#### Activity:
Copy each entry exactly, leaving nothing out.

[Stored records]

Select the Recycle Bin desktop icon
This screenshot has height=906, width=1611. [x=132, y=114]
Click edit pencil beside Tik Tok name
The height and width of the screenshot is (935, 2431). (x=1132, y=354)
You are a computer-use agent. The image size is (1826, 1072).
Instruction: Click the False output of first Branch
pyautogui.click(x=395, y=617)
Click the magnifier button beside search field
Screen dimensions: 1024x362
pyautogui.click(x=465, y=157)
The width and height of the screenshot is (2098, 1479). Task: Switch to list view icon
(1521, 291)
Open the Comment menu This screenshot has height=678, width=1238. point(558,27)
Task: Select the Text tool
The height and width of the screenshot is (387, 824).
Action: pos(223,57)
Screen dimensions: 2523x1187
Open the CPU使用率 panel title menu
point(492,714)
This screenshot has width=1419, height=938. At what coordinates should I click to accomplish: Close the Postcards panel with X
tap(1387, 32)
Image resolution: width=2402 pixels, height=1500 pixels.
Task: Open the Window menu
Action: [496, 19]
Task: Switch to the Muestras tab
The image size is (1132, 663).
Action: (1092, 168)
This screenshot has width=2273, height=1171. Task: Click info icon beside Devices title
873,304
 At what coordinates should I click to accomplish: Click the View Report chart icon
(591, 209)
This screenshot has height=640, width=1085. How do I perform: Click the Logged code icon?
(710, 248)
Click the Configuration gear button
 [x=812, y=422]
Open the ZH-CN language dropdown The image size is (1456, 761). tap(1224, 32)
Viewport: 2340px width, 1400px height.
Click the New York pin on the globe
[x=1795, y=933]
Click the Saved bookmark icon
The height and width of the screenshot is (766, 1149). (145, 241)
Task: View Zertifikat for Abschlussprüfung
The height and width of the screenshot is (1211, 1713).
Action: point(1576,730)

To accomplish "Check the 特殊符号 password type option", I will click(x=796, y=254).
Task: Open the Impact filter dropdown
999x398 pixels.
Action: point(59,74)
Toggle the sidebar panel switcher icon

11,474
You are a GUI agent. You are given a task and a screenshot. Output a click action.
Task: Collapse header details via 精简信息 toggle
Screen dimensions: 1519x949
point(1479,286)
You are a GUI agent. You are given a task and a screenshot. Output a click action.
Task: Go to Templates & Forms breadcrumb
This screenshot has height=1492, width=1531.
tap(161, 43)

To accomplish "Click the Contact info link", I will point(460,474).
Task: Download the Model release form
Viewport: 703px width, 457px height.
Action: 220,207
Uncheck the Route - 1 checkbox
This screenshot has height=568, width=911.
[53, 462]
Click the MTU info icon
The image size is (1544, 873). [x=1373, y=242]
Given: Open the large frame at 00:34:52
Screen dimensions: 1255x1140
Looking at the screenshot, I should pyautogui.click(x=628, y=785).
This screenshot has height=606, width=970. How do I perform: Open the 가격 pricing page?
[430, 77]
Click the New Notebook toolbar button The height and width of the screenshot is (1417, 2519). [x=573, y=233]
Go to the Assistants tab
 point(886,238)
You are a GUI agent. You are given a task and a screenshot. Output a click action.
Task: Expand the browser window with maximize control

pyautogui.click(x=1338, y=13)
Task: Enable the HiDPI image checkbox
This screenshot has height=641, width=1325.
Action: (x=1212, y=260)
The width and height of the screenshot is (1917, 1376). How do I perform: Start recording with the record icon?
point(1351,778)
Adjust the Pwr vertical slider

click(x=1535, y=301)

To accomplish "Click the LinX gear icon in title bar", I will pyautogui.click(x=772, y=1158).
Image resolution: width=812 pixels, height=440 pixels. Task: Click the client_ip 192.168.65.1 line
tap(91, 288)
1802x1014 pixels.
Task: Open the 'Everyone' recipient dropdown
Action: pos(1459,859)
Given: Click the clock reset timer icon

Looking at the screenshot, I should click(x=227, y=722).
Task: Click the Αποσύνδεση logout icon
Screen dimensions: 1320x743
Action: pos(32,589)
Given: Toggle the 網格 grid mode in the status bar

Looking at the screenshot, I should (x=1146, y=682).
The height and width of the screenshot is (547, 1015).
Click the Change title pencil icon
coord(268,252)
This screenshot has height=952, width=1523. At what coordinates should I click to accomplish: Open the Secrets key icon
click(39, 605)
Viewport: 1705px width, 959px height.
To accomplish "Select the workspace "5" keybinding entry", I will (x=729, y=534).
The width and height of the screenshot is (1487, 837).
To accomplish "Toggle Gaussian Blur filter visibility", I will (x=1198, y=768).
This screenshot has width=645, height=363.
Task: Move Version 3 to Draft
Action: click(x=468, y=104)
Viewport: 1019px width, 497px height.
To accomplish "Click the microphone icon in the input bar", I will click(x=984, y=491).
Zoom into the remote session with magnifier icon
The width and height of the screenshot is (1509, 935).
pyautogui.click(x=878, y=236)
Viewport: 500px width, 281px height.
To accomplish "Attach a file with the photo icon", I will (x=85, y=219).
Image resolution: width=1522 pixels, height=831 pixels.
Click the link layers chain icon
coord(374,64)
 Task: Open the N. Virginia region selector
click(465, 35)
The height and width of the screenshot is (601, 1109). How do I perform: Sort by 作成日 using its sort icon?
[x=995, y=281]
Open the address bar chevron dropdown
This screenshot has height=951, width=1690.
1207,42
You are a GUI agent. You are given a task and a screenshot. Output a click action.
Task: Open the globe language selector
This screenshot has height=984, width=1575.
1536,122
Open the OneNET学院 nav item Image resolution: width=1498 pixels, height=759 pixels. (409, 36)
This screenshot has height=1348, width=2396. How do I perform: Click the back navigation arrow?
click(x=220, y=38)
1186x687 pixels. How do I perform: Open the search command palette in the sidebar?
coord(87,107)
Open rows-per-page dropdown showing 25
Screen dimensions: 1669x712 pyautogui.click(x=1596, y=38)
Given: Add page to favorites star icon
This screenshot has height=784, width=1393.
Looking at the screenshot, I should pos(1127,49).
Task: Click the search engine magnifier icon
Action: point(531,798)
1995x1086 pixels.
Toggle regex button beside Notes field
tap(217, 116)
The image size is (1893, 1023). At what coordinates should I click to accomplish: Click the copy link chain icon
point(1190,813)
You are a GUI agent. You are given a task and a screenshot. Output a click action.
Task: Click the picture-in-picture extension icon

#### Solution to this task:
Select the Recycle Bin desktop icon
This screenshot has height=906, width=1611. [x=132, y=114]
Click edit pencil beside Tik Tok name
The height and width of the screenshot is (935, 2431). (x=1132, y=354)
You are a computer-use agent. The image size is (1826, 1072).
Instruction: Click the False output of first Branch
pyautogui.click(x=395, y=617)
Click the magnifier button beside search field
Screen dimensions: 1024x362
pyautogui.click(x=465, y=157)
The width and height of the screenshot is (2098, 1479). Task: Switch to list view icon
(1521, 291)
Open the Comment menu This screenshot has height=678, width=1238. point(558,27)
Task: Select the Text tool
The height and width of the screenshot is (387, 824).
Action: pos(223,57)
Screen dimensions: 2523x1187
Open the CPU使用率 panel title menu
point(492,714)
This screenshot has width=1419, height=938. At what coordinates should I click to accomplish: Close the Postcards panel with X
tap(1387, 32)
Image resolution: width=2402 pixels, height=1500 pixels.
Task: Open the Window menu
Action: [496, 19]
Task: Switch to the Muestras tab
The image size is (1132, 663).
Action: (1092, 168)
This screenshot has width=2273, height=1171. Task: Click info icon beside Devices title
873,304
 At what coordinates should I click to accomplish: Click the View Report chart icon
(591, 209)
This screenshot has height=640, width=1085. How do I perform: Click the Logged code icon?
(710, 248)
Click the Configuration gear button
 [x=812, y=422]
Open the ZH-CN language dropdown The image size is (1456, 761). tap(1224, 32)
Viewport: 2340px width, 1400px height.
Click the New York pin on the globe
[x=1795, y=933]
Click the Saved bookmark icon
The height and width of the screenshot is (766, 1149). (145, 241)
Task: View Zertifikat for Abschlussprüfung
The height and width of the screenshot is (1211, 1713).
Action: point(1576,730)

To accomplish "Check the 特殊符号 password type option", I will click(x=796, y=254).
Task: Open the Impact filter dropdown
999x398 pixels.
Action: point(59,74)
Toggle the sidebar panel switcher icon

11,474
You are a GUI agent. You are given a task and a screenshot. Output a click action.
Task: Collapse header details via 精简信息 toggle
Screen dimensions: 1519x949
point(1479,286)
You are a GUI agent. You are given a task and a screenshot. Output a click action.
Task: Go to Templates & Forms breadcrumb
This screenshot has height=1492, width=1531.
tap(161, 43)

To accomplish "Click the Contact info link", I will point(460,474).
Task: Download the Model release form
Viewport: 703px width, 457px height.
Action: 220,207
Uncheck the Route - 1 checkbox
This screenshot has height=568, width=911.
[53, 462]
Click the MTU info icon
The image size is (1544, 873). [x=1373, y=242]
Given: Open the large frame at 00:34:52
Screen dimensions: 1255x1140
Looking at the screenshot, I should pyautogui.click(x=628, y=785).
This screenshot has height=606, width=970. How do I perform: Open the 가격 pricing page?
[430, 77]
Click the New Notebook toolbar button The height and width of the screenshot is (1417, 2519). [x=573, y=233]
Go to the Assistants tab
 point(886,238)
You are a GUI agent. You are given a task and a screenshot. Output a click action.
Task: Expand the browser window with maximize control

pyautogui.click(x=1338, y=13)
Task: Enable the HiDPI image checkbox
This screenshot has height=641, width=1325.
Action: (x=1212, y=260)
The width and height of the screenshot is (1917, 1376). How do I perform: Start recording with the record icon?
point(1351,778)
Adjust the Pwr vertical slider

click(x=1535, y=301)

To accomplish "Click the LinX gear icon in title bar", I will pyautogui.click(x=772, y=1158).
Image resolution: width=812 pixels, height=440 pixels. Task: Click the client_ip 192.168.65.1 line
tap(91, 288)
1802x1014 pixels.
Task: Open the 'Everyone' recipient dropdown
Action: pos(1459,859)
Given: Click the clock reset timer icon

Looking at the screenshot, I should click(x=227, y=722).
Task: Click the Αποσύνδεση logout icon
Screen dimensions: 1320x743
Action: pos(32,589)
Given: Toggle the 網格 grid mode in the status bar

Looking at the screenshot, I should (x=1146, y=682).
The height and width of the screenshot is (547, 1015).
Click the Change title pencil icon
coord(268,252)
This screenshot has height=952, width=1523. At what coordinates should I click to accomplish: Open the Secrets key icon
click(39, 605)
Viewport: 1705px width, 959px height.
To accomplish "Select the workspace "5" keybinding entry", I will (x=729, y=534).
The width and height of the screenshot is (1487, 837).
To accomplish "Toggle Gaussian Blur filter visibility", I will (x=1198, y=768).
This screenshot has width=645, height=363.
Task: Move Version 3 to Draft
Action: click(x=468, y=104)
Viewport: 1019px width, 497px height.
To accomplish "Click the microphone icon in the input bar", I will click(x=984, y=491).
Zoom into the remote session with magnifier icon
The width and height of the screenshot is (1509, 935).
pyautogui.click(x=878, y=236)
Viewport: 500px width, 281px height.
To accomplish "Attach a file with the photo icon", I will (x=85, y=219).
Image resolution: width=1522 pixels, height=831 pixels.
Click the link layers chain icon
coord(374,64)
 Task: Open the N. Virginia region selector
click(465, 35)
The height and width of the screenshot is (601, 1109). How do I perform: Sort by 作成日 using its sort icon?
[x=995, y=281]
Open the address bar chevron dropdown
This screenshot has height=951, width=1690.
1207,42
You are a GUI agent. You are given a task and a screenshot. Output a click action.
Task: Open the globe language selector
This screenshot has height=984, width=1575.
1536,122
Open the OneNET学院 nav item Image resolution: width=1498 pixels, height=759 pixels. (409, 36)
This screenshot has height=1348, width=2396. How do I perform: Click the back navigation arrow?
click(x=220, y=38)
1186x687 pixels. How do I perform: Open the search command palette in the sidebar?
coord(87,107)
Open rows-per-page dropdown showing 25
Screen dimensions: 1669x712 pyautogui.click(x=1596, y=38)
Given: Add page to favorites star icon
This screenshot has height=784, width=1393.
Looking at the screenshot, I should pos(1127,49).
Task: Click the search engine magnifier icon
Action: point(531,798)
1995x1086 pixels.
Toggle regex button beside Notes field
tap(217, 116)
The image size is (1893, 1023). At what coordinates should I click to accomplish: Click the copy link chain icon
point(1190,813)
You are a GUI agent. You are given a task and a screenshot. Output a click action.
Task: Click the picture-in-picture extension icon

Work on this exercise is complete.